The amount of bad loans increased 11.23 percent between the months of July and September to Tk 99,370 crore.
Due to the huge bad loans, some of the stocks sank to lower than their face value while many are trading close to the standard face value of Tk 10, said Ahmed.
Of the seven stocks trading below their face value, one is a bank (ICB Islamic Bank) and six are non-bank financial institutions (Bangladesh Industrial Finance Company, Fareast Finance, First Finance, Peoples Leasing, Premier Leasing and Prime Finance). Some 23 NBFIs are listed.

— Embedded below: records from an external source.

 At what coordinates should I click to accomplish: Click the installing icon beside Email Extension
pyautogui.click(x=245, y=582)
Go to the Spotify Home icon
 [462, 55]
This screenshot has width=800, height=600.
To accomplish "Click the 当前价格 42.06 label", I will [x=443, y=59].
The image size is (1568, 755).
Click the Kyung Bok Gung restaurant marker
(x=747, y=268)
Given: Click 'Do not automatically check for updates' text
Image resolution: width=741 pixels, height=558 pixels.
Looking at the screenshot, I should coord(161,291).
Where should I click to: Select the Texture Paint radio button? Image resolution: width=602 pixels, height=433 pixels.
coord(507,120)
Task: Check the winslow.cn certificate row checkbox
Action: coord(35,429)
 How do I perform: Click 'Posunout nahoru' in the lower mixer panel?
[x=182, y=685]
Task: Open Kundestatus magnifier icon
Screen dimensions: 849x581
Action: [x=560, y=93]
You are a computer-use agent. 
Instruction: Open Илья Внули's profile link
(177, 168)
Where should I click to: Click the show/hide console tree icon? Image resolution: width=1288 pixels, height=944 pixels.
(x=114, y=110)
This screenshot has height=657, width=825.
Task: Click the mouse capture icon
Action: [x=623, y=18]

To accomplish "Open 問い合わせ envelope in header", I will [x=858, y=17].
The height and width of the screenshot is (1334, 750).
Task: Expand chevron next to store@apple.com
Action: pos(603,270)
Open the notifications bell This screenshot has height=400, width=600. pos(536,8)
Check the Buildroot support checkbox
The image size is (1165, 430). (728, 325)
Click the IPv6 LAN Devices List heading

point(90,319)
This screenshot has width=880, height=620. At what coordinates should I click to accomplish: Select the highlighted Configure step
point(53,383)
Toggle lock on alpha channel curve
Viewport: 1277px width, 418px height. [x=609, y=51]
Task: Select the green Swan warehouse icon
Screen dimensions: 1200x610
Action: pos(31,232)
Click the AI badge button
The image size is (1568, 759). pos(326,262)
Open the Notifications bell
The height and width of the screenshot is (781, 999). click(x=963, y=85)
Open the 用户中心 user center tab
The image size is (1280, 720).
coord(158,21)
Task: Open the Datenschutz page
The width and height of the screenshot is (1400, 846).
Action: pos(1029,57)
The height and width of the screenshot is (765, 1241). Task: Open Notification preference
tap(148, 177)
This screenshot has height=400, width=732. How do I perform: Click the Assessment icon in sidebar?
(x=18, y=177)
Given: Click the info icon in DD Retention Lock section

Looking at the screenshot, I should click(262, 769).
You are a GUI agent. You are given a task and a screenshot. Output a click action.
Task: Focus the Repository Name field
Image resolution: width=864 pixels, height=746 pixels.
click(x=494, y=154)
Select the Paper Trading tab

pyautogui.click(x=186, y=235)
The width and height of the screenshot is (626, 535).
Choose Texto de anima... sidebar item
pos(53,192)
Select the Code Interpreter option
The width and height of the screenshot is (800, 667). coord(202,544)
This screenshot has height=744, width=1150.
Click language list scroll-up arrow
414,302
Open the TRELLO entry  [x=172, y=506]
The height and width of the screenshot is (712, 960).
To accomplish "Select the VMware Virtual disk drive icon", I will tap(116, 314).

Not only that, of the 30 banking stocks, 11 are trading between Tk 10 and Tk 15. Non-performing loans caused capital shortage in some of the banks and NBFIs, which created a fright among investors, said Khairul Bashar Abu Taher Mohammed, secretary general of the Bangladesh Merchant Bankers' Association.
“This fund crisis hit the confidence of investors despite the good earnings by the sector,” he added.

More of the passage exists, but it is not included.